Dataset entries
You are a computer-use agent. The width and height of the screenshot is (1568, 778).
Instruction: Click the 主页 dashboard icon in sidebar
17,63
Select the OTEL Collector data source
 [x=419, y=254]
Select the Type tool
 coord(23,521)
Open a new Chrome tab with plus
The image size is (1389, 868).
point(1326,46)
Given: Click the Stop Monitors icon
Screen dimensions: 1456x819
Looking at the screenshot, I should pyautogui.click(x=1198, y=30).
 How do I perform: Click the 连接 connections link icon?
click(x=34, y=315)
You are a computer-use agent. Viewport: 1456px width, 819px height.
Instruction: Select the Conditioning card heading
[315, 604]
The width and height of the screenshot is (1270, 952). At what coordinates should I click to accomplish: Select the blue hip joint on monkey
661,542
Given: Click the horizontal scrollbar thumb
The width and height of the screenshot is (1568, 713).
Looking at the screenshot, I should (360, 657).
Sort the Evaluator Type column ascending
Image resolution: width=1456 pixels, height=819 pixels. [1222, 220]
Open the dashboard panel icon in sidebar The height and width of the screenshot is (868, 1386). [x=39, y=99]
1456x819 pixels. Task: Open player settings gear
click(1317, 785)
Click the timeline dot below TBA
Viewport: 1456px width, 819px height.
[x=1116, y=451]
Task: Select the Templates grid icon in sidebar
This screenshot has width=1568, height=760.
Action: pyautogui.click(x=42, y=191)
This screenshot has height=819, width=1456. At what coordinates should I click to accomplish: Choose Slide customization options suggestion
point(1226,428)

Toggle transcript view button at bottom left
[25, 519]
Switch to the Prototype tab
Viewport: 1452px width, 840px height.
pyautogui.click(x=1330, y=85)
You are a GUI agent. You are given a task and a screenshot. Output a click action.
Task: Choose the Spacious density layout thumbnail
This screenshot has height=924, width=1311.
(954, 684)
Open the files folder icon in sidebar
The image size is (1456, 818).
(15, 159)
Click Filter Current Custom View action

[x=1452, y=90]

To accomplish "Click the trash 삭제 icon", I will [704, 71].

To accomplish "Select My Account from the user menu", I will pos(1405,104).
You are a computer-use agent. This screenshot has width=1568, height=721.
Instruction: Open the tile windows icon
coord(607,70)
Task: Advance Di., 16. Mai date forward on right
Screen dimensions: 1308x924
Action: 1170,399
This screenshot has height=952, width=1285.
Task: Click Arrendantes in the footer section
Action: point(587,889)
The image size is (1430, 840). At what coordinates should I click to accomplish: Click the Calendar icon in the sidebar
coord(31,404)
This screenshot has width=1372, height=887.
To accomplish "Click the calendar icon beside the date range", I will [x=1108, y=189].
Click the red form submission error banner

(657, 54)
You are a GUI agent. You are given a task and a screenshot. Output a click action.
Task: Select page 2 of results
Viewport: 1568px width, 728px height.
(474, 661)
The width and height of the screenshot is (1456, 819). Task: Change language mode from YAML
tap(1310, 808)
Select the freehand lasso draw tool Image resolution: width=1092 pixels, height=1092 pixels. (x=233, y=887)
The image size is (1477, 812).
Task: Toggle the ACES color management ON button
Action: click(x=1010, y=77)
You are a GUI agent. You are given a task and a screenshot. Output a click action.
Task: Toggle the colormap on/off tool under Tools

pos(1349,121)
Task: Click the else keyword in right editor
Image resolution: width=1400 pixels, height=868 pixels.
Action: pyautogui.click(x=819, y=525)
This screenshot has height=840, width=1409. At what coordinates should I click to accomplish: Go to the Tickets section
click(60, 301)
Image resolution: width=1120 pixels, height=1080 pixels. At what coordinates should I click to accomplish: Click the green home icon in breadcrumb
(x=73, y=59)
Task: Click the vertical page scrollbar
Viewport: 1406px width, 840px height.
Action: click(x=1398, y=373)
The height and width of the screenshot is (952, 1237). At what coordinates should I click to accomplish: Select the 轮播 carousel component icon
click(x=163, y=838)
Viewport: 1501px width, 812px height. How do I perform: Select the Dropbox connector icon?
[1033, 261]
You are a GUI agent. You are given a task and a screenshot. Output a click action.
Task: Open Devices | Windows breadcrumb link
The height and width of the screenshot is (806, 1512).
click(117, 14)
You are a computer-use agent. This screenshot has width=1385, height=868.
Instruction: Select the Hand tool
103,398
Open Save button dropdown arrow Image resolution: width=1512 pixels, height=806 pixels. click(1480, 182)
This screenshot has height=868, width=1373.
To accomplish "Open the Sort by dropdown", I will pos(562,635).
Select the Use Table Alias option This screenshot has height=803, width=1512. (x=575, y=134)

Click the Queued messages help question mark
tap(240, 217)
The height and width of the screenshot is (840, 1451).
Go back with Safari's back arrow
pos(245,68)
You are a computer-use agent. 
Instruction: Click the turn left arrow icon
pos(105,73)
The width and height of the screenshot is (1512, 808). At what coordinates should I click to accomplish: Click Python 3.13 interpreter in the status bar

- **Work instructions**: Could you retype every line of the data exactly?

- **Solution to the problem**:
You are a computer-use agent. The width and height of the screenshot is (1568, 778).
Instruction: Click the 主页 dashboard icon in sidebar
17,63
Select the OTEL Collector data source
 [x=419, y=254]
Select the Type tool
 coord(23,521)
Open a new Chrome tab with plus
The image size is (1389, 868).
point(1326,46)
Given: Click the Stop Monitors icon
Screen dimensions: 1456x819
Looking at the screenshot, I should pyautogui.click(x=1198, y=30).
 How do I perform: Click the 连接 connections link icon?
click(x=34, y=315)
You are a computer-use agent. Viewport: 1456px width, 819px height.
Instruction: Select the Conditioning card heading
[315, 604]
The width and height of the screenshot is (1270, 952). At what coordinates should I click to accomplish: Select the blue hip joint on monkey
661,542
Given: Click the horizontal scrollbar thumb
The width and height of the screenshot is (1568, 713).
Looking at the screenshot, I should (360, 657).
Sort the Evaluator Type column ascending
Image resolution: width=1456 pixels, height=819 pixels. [1222, 220]
Open the dashboard panel icon in sidebar The height and width of the screenshot is (868, 1386). [x=39, y=99]
1456x819 pixels. Task: Open player settings gear
click(1317, 785)
Click the timeline dot below TBA
Viewport: 1456px width, 819px height.
[x=1116, y=451]
Task: Select the Templates grid icon in sidebar
This screenshot has width=1568, height=760.
Action: pyautogui.click(x=42, y=191)
This screenshot has height=819, width=1456. At what coordinates should I click to accomplish: Choose Slide customization options suggestion
point(1226,428)

Toggle transcript view button at bottom left
[25, 519]
Switch to the Prototype tab
Viewport: 1452px width, 840px height.
pyautogui.click(x=1330, y=85)
You are a GUI agent. You are given a task and a screenshot. Output a click action.
Task: Choose the Spacious density layout thumbnail
This screenshot has height=924, width=1311.
(954, 684)
Open the files folder icon in sidebar
The image size is (1456, 818).
(15, 159)
Click Filter Current Custom View action

[x=1452, y=90]

To accomplish "Click the trash 삭제 icon", I will [704, 71].

To accomplish "Select My Account from the user menu", I will pos(1405,104).
You are a computer-use agent. This screenshot has width=1568, height=721.
Instruction: Open the tile windows icon
coord(607,70)
Task: Advance Di., 16. Mai date forward on right
Screen dimensions: 1308x924
Action: 1170,399
This screenshot has height=952, width=1285.
Task: Click Arrendantes in the footer section
Action: point(587,889)
The image size is (1430, 840). At what coordinates should I click to accomplish: Click the Calendar icon in the sidebar
coord(31,404)
This screenshot has width=1372, height=887.
To accomplish "Click the calendar icon beside the date range", I will [x=1108, y=189].
Click the red form submission error banner

(657, 54)
You are a GUI agent. You are given a task and a screenshot. Output a click action.
Task: Select page 2 of results
Viewport: 1568px width, 728px height.
(474, 661)
The width and height of the screenshot is (1456, 819). Task: Change language mode from YAML
tap(1310, 808)
Select the freehand lasso draw tool Image resolution: width=1092 pixels, height=1092 pixels. (x=233, y=887)
The image size is (1477, 812).
Task: Toggle the ACES color management ON button
Action: click(x=1010, y=77)
You are a GUI agent. You are given a task and a screenshot. Output a click action.
Task: Toggle the colormap on/off tool under Tools

pos(1349,121)
Task: Click the else keyword in right editor
Image resolution: width=1400 pixels, height=868 pixels.
Action: pyautogui.click(x=819, y=525)
This screenshot has height=840, width=1409. At what coordinates should I click to accomplish: Go to the Tickets section
click(60, 301)
Image resolution: width=1120 pixels, height=1080 pixels. At what coordinates should I click to accomplish: Click the green home icon in breadcrumb
(x=73, y=59)
Task: Click the vertical page scrollbar
Viewport: 1406px width, 840px height.
Action: click(x=1398, y=373)
The height and width of the screenshot is (952, 1237). At what coordinates should I click to accomplish: Select the 轮播 carousel component icon
click(x=163, y=838)
Viewport: 1501px width, 812px height. How do I perform: Select the Dropbox connector icon?
[1033, 261]
You are a GUI agent. You are given a task and a screenshot. Output a click action.
Task: Open Devices | Windows breadcrumb link
The height and width of the screenshot is (806, 1512).
click(117, 14)
You are a computer-use agent. This screenshot has width=1385, height=868.
Instruction: Select the Hand tool
103,398
Open Save button dropdown arrow Image resolution: width=1512 pixels, height=806 pixels. click(1480, 182)
This screenshot has height=868, width=1373.
To accomplish "Open the Sort by dropdown", I will pos(562,635).
Select the Use Table Alias option This screenshot has height=803, width=1512. (x=575, y=134)

Click the Queued messages help question mark
tap(240, 217)
The height and width of the screenshot is (840, 1451).
Go back with Safari's back arrow
pos(245,68)
You are a computer-use agent. 
Instruction: Click the turn left arrow icon
pos(105,73)
The width and height of the screenshot is (1512, 808). At what coordinates should I click to accomplish: Click Python 3.13 interpreter in the status bar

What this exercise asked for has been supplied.